Görev tanımı | Alıntı metni hiçbir yerini değiştirmeden baştan sona eksiksiz kopyala.

═══ Alıntı metin ═══

Çarşamba

 

Türkiye nereye gidiyor, nereye götürülüyor?.. Bu soruyu günde bir kere, yahut on kere sormak ve cevap aramak yeterli olmaz. Soru, uyanık olduğumuz bütün zamanlar içinde kafamızda devamlı olarak bulunmalıdır.

Akıl almaz işler oluyor…

• Denizli’de üç cami yıkılmak istendi. Birilerine

“İşte biz cami bile yıkarız sizin aşkınızdan…”

mı denmek isteniyor.

• Bir ilçedeki, eski bir kiliseden çevrilme caminin tekrar kilise yapılması istendi.

“Biz sizin aşkınıza camilerimizi kilise bile yaparız…”

mı denilmek isteniyor.

• Yargıtay Genel Başkan Vekili Osman Şirin, yeni Türk Ceza Kanunu’nun “Dinî inanç ve kanaatini yaymayı men edene 1 yıldan 3 yıla kadar hapis cezası” vermeyi öngören maddesinden sadece misyonerlerin yararlanacağını ve bu maddenin değiştirilmesi gerektiğini beyan etti. Demek ki, kaş ile göz arasında, misyonerlerin halkımızı ve ülkemizi dinden çıkartma faaliyet ve propagandalarını korumak için de bir madde konulmuş.

• Son iki sene içinde ülkemizin çeşitli yerlerinde yüzlerce yeni ve bağımsız kilise binası yapıldı ve “işletmeye” açıldı. Ayrıca binlerce ev-kilise açıldı.

═══ Veri satırları ═══

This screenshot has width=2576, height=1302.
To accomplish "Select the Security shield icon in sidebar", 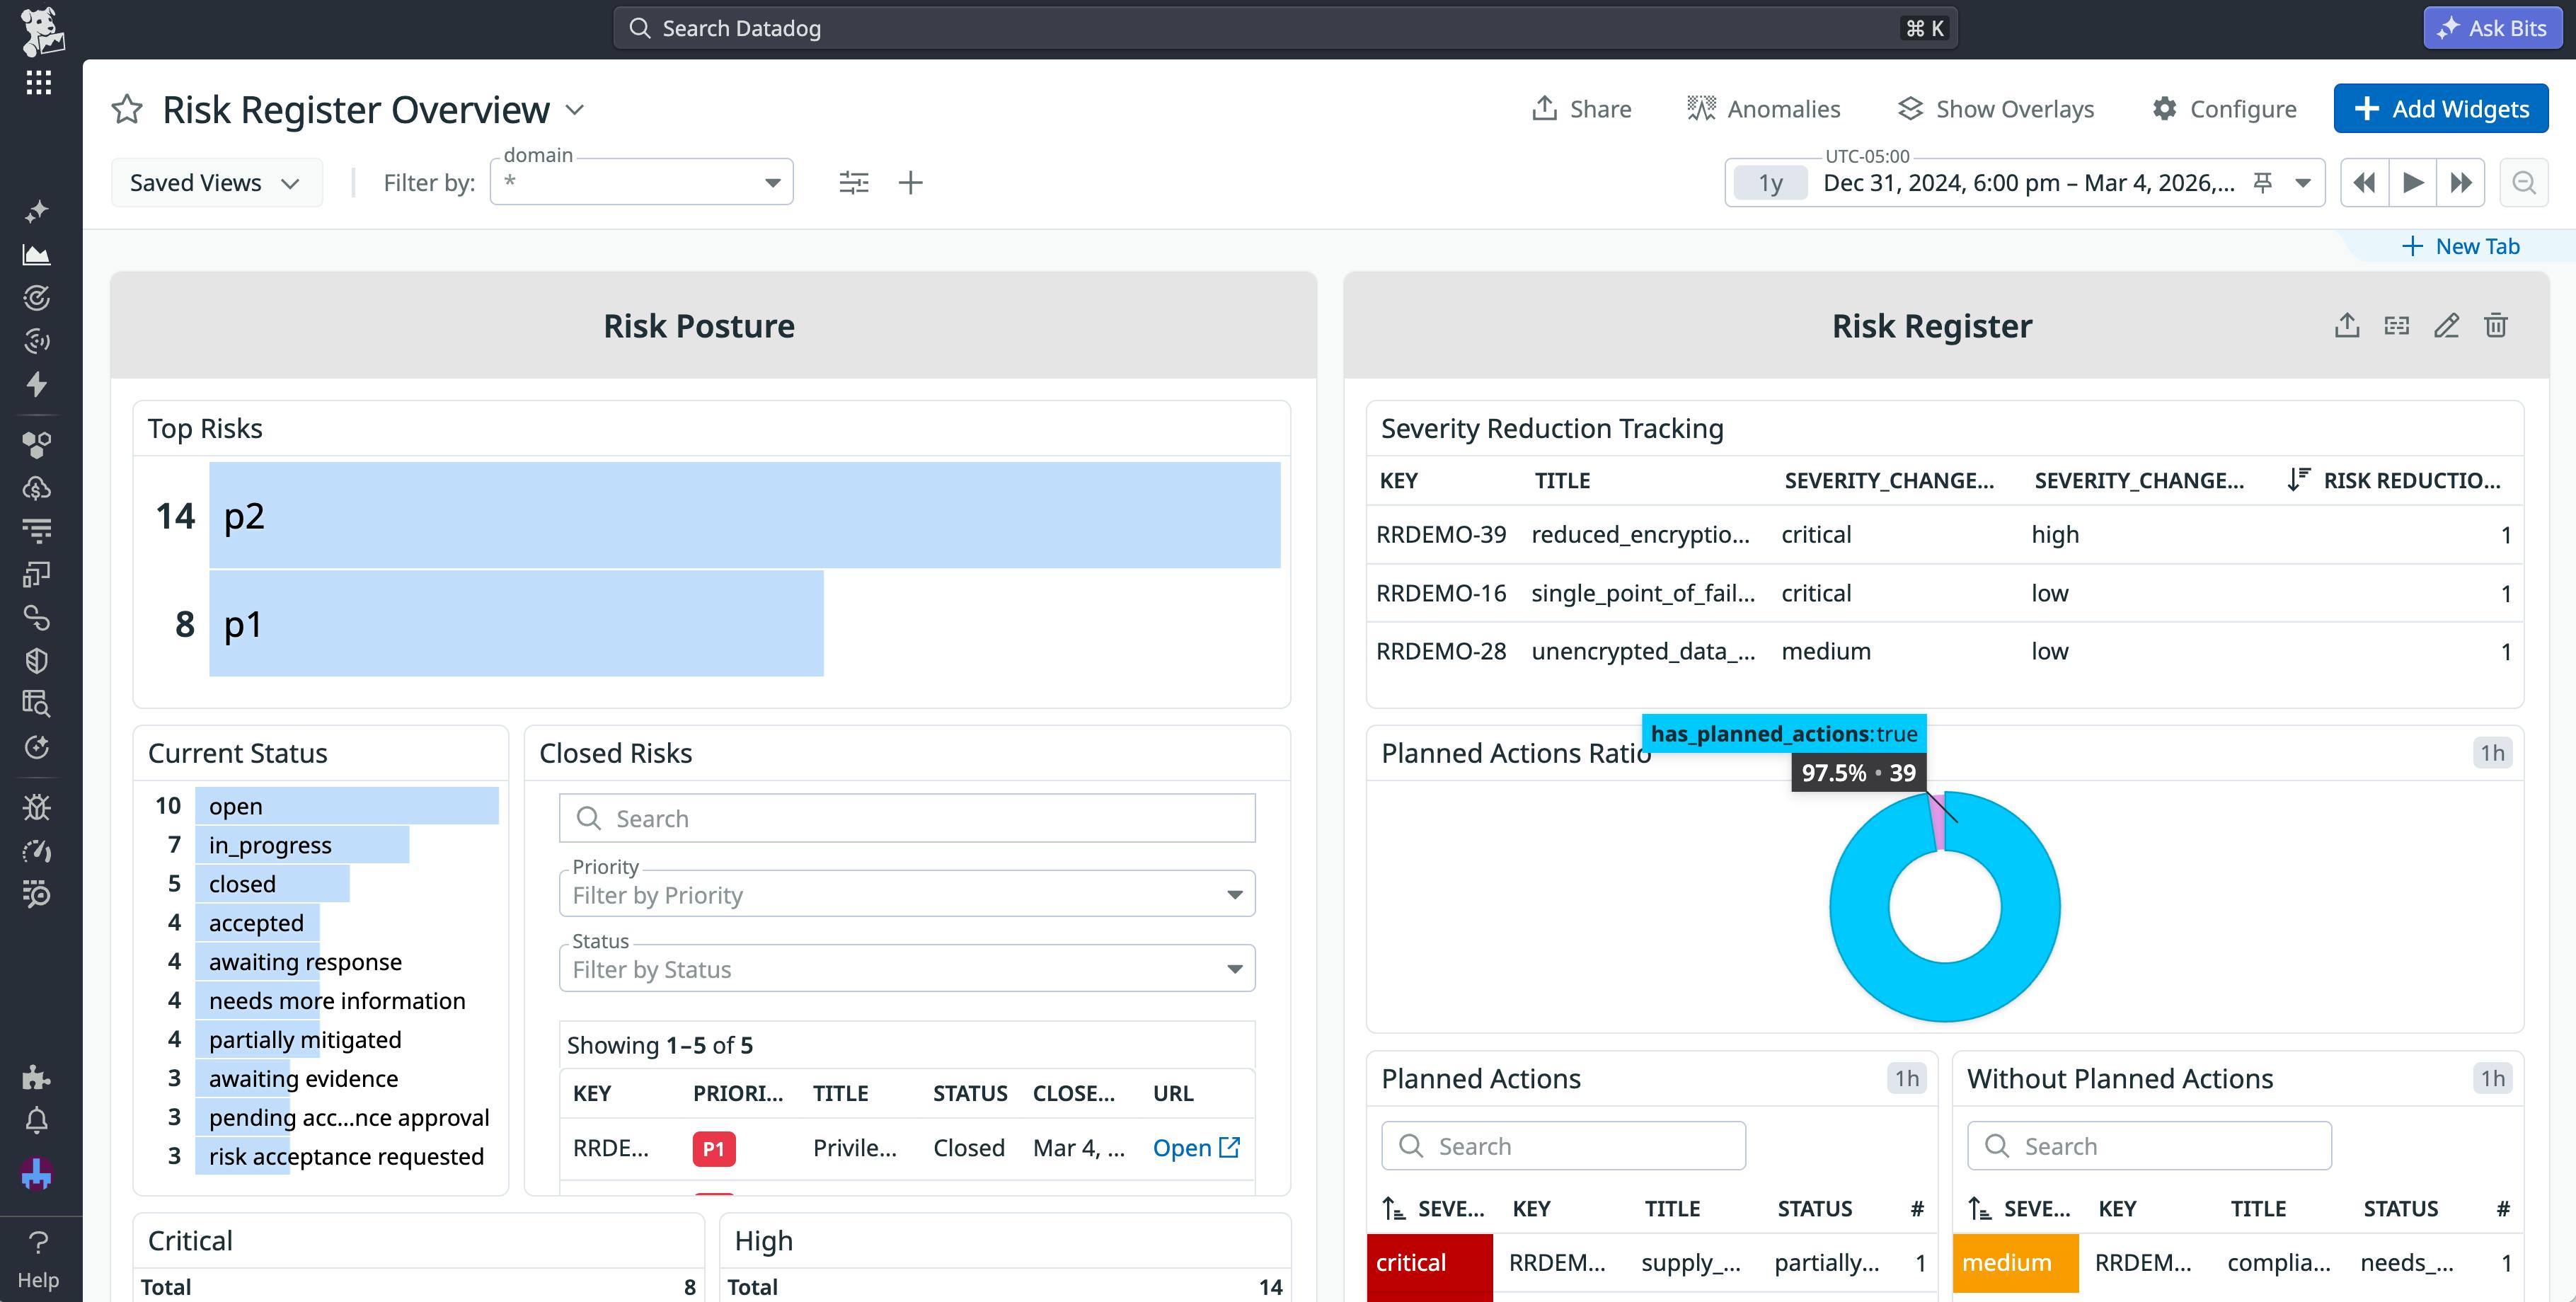I will click(x=38, y=660).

═══

Görevin cevabı |
Çarşamba

 

Türkiye nereye gidiyor, nereye götürülüyor?.. Bu soruyu günde bir kere, yahut on kere sormak ve cevap aramak yeterli olmaz. Soru, uyanık olduğumuz bütün zamanlar içinde kafamızda devamlı olarak bulunmalıdır.

Akıl almaz işler oluyor…

• Denizli’de üç cami yıkılmak istendi. Birilerine

“İşte biz cami bile yıkarız sizin aşkınızdan…”

mı denmek isteniyor.

• Bir ilçedeki, eski bir kiliseden çevrilme caminin tekrar kilise yapılması istendi.

“Biz sizin aşkınıza camilerimizi kilise bile yaparız…”

mı denilmek isteniyor.

• Yargıtay Genel Başkan Vekili Osman Şirin, yeni Türk Ceza Kanunu’nun “Dinî inanç ve kanaatini yaymayı men edene 1 yıldan 3 yıla kadar hapis cezası” vermeyi öngören maddesinden sadece misyonerlerin yararlanacağını ve bu maddenin değiştirilmesi gerektiğini beyan etti. Demek ki, kaş ile göz arasında, misyonerlerin halkımızı ve ülkemizi dinden çıkartma faaliyet ve propagandalarını korumak için de bir madde konulmuş.

• Son iki sene içinde ülkemizin çeşitli yerlerinde yüzlerce yeni ve bağımsız kilise binası yapıldı ve “işletmeye” açıldı. Ayrıca binlerce ev-kilise açıldı.